6月14日(平成20年)に市来さんから木山さんの面会が限られた人に許されたとの知らせを受けて、広尾の日赤救急センターに駆けつけた。亡くなられる一週間前であった。ベットを傾けて座っておられたが意識も言葉も明瞭で、私の顔を見ると付き添いの家族に「あれを渡してくれ」と色紙を渡された。この色紙は機関学校在学中に五・一五事件があり、社会主義に同調するところがあったのか「アカ」と睨まれ、卒業すると上海から揚子江を3000キロも遡った奥地の四川省宜昌に在伯中の河川砲艦「保津」に飛ばされてしまった時に詠んだ漢詩「長江悠々と流れる」が書かれていた。それまでに何回も聞かされた漢詩であったが、なぜ、この失意の時に詠んだ漢詩を遺品として用意したのか。その理由は私には判らないが、「失意の中でも国家に最善を尽くせ」との教えであったと受け止めて戴いた。
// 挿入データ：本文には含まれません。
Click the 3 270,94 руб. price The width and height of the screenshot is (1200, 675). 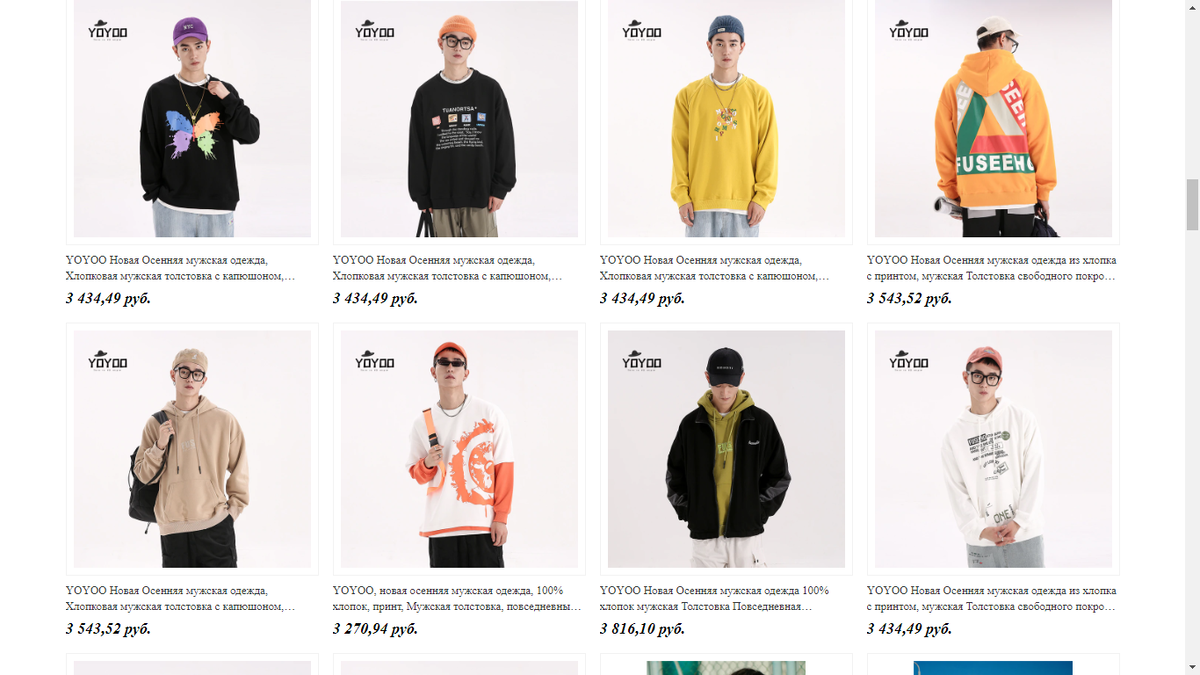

事実、木山さんは機関科将校であるにもかかわらず、陸戦隊長として南京攻略作戦では揚子江に張り巡らされた防雷網を撤去する航路啓開作戦に3回も従事し、沈座座礁した中国の巡洋艦「寧海」を捕獲したりの活躍が認められ、戦場にあること僅か一ヶ月に満たなかったが、金鵄勲章を授与されている。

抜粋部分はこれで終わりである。